Module IsogeometricModel

A block-structured model contains information about each block and the relation between adjacent blocks. This can be modelled using a SurfaceModel or a VolumeModel, depending on the spatial dimension. In an isogeometric context, these concepts have, however, two drawbacks:

• An isogeometric model is a collection of isogometric blocks where each block consists of a NURBS surface or volume. A surface or volume model, as described in the modules CompositeModel and TrivariateModel, is a collection of surfaces or volumes. Currently the volume is a NURBS volume, but the possible volume types will be extended in the future. The surface can be an elementary surface or a NURBS surface. It can be trimmed or not. Moreover, there is no restriction on these models with respect to the object configuration. A corner-to-corner configuration may be represented, but more general configurations may also be represented. The SurfaceModel and VolumeModel concepts are, in fact, too flexible for being ideal for an isogeometric block-structured model.
• Isogeometric analysis is concerned with a partial differential equation solved by finite element analysis, a physical domain represented by a geometric model and a solution to the equation. Following the isoparametric approach, both the domain and the solution field are represented using the same function space, namely the spline space. Moreover, the spline spaces of the geometry entity and one or more solutions related to that entity are the same up to a possible varying degree of refinement. Thus, a data structure that is able to combine a geometry entity and one or more corresponding solutions including boundary conditions, seems preferable.

The SurfaceModel and VolumeModel classes are not obsolete. They are valuable during the building of the model where an extended flexibility with regard to geometry types and topological configuration is needed. A more tailor-made data structure is feasible for the analysis phase.

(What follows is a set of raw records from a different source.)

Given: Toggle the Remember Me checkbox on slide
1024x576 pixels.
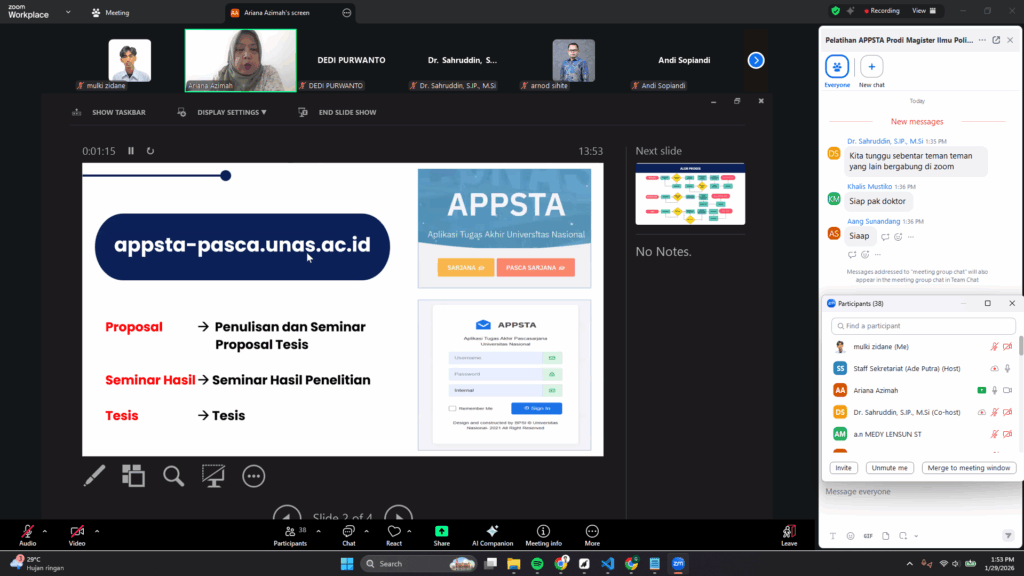Looking at the screenshot, I should click(x=453, y=408).
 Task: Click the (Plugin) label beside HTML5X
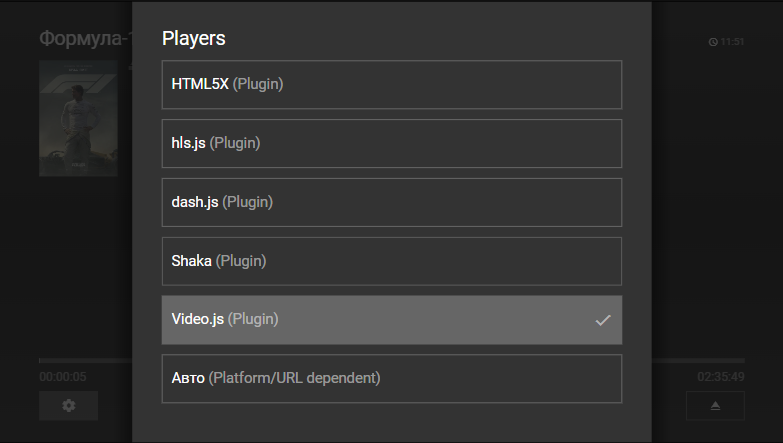tap(258, 84)
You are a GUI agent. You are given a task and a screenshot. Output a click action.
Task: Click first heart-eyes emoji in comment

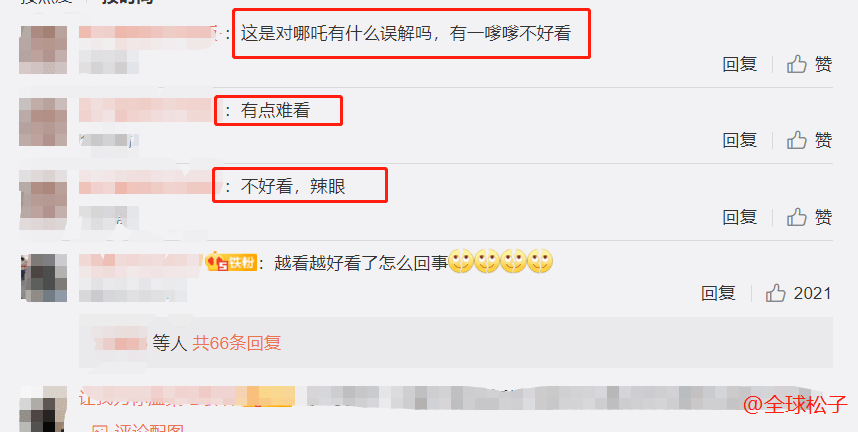pos(461,262)
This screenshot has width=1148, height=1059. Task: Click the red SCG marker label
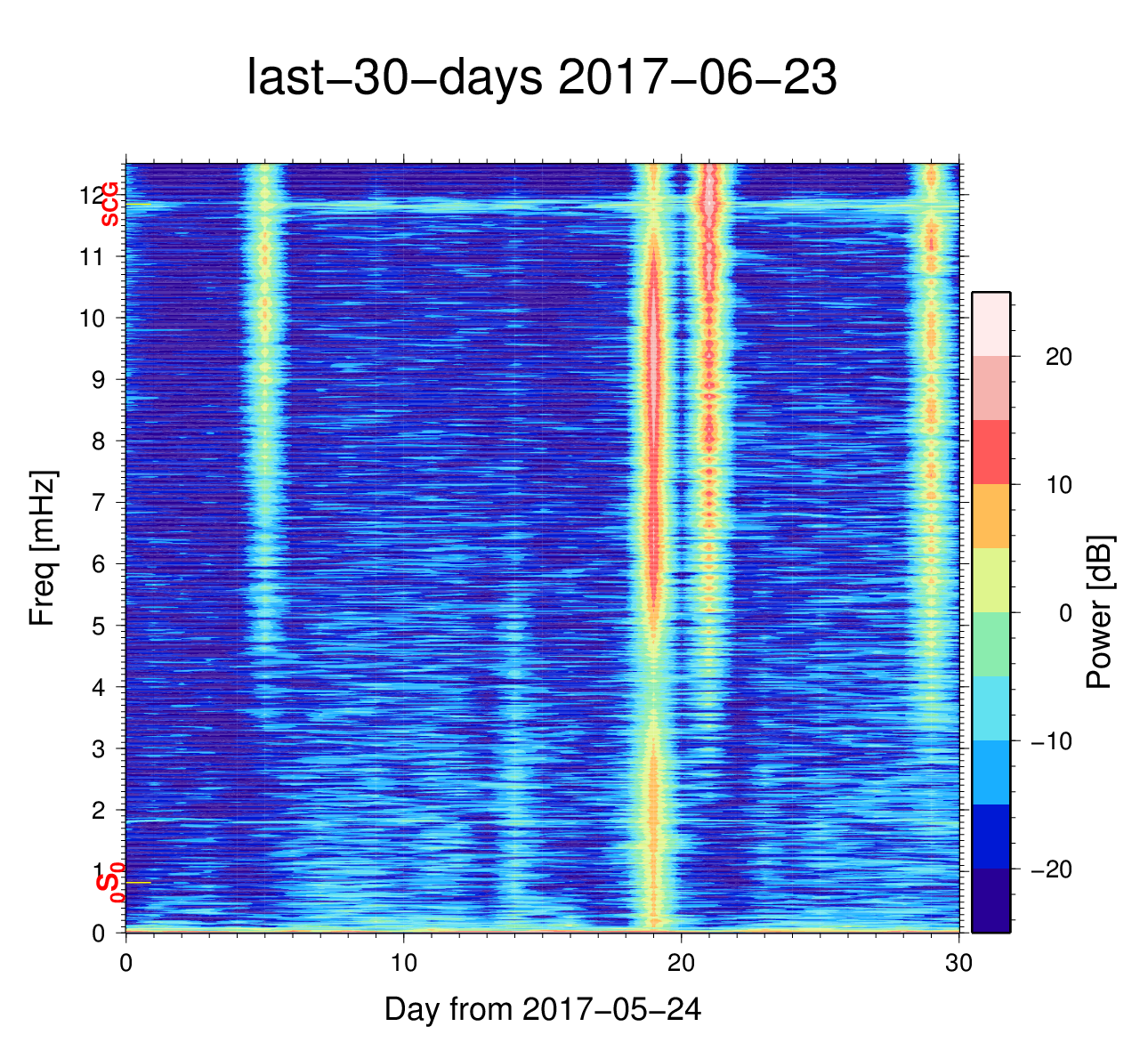109,205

The isogeometric_model module is designed to host a data structure for isogeometric block-structured surface- and volume models. The physical domain is modelled using the functionality related to SurfaceModel and VolumeModel, and the domain is represented using these classes. At the finishing stage of the modelling phase it is ensured that all geometric entities are described as NURBS entities and that the corner-to-corner configuration condition is satisfied. Then the model is ready for translation into an isogeometric model.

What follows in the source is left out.